Copy a stretch of the site plan passage below without changing a word, starting with the words "Adequate water supply, drainage, shade" and stopping after "Amount; estimate.".

*Selected text:*

•••

As a condition of major site plan approval, the municipal approval may require that the developer install certain improvements on site, to ensure:
(1) 
Adequate vehicular and pedestrian circulation to accommodate prospective traffic into and out of and within the site;
(2) 
Adequate off-street parking and loading areas;
(3) 
Adequate water supply, drainage, shade trees, sewerage facilities and other utilities necessary for essential services to residents and occupants;
(4) 
Adequate landscaping and any screening necessary to protect adjoining uses.
B. 
The Planning Board may also require the developer to install or pay his pro rata share of off-site and off-tract improvements pursuant to applicable provisions of Chapter 340, Subdivision and Site Plan Review, of the Code of the Township of Ocean.
A. 
Amount; estimate.
(1) 
A performance guarantee in favor of the Township in an amount not to exceed 120%, 10% of which shall be posted with the Township in the form of cash or certified check, estimated by the Township Engineer according to the method of calculation set forth in Section 15 of P.L. 1991, c.256,[1] for improvements which the approving authority may deem necessary or appropriate including streets, grading, pavement, gutters, curbs, sidewalks, streetlighting, shade trees, surveyors' monuments, as shown on the final map and required by the Map Filing Law, P.L. 1960 c. 141 (N.J.S.A. 46:26-9.9 et seq.), water mains, culverts, storm sewers, sanitary sewers or other means of sewage disposal, drainage structures, erosion control and sedimentation control devices, public improvements of open space and, in the case of site plans only, other on-site improvements and landscaping.

•••

*Data section:*

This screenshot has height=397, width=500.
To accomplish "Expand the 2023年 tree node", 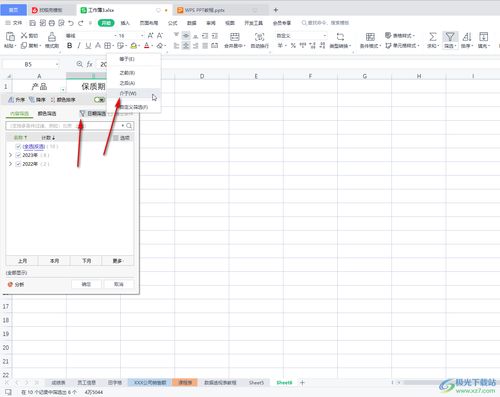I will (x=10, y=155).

•••

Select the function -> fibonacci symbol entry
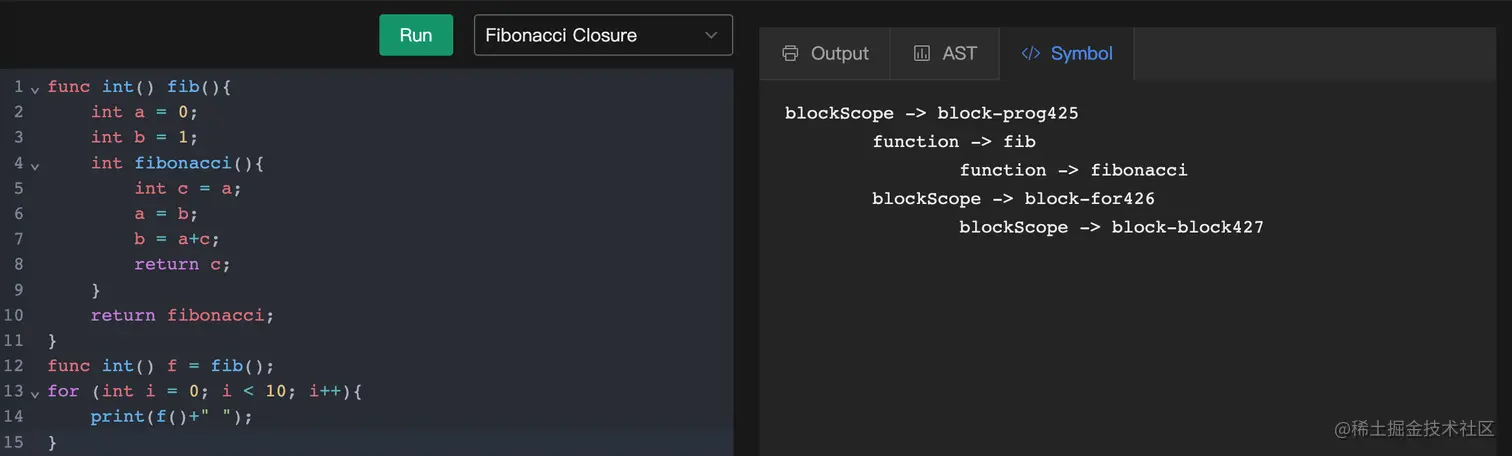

•••

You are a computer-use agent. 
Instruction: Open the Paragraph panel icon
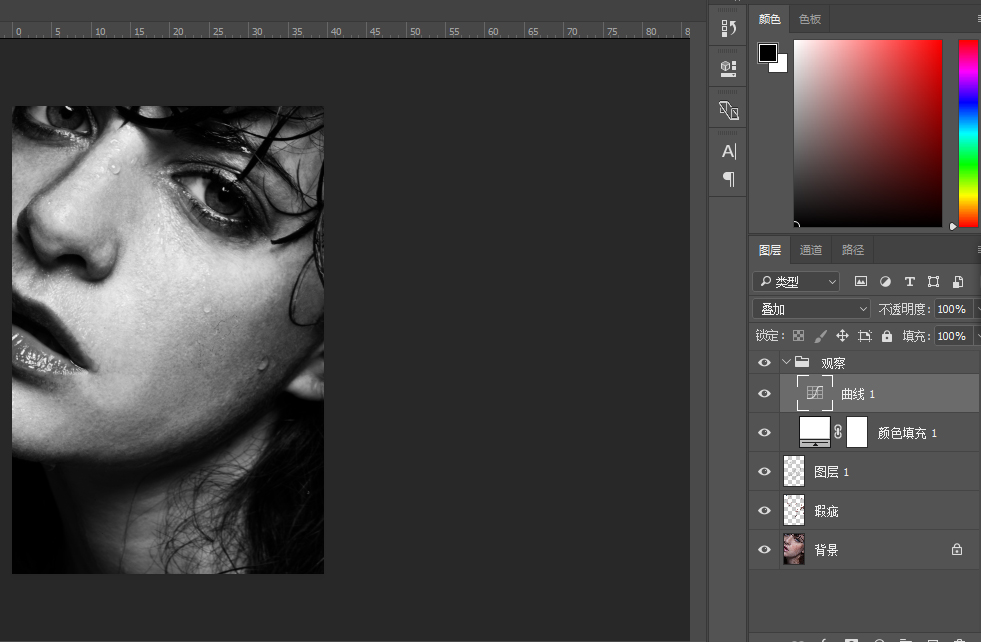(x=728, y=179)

•••

*Answer to this exercise:*
Adequate water supply, drainage, shade trees, sewerage facilities and other utilities necessary for essential services to residents and occupants;
(4) 
Adequate landscaping and any screening necessary to protect adjoining uses.
B. 
The Planning Board may also require the developer to install or pay his pro rata share of off-site and off-tract improvements pursuant to applicable provisions of Chapter 340, Subdivision and Site Plan Review, of the Code of the Township of Ocean.
A. 
Amount; estimate.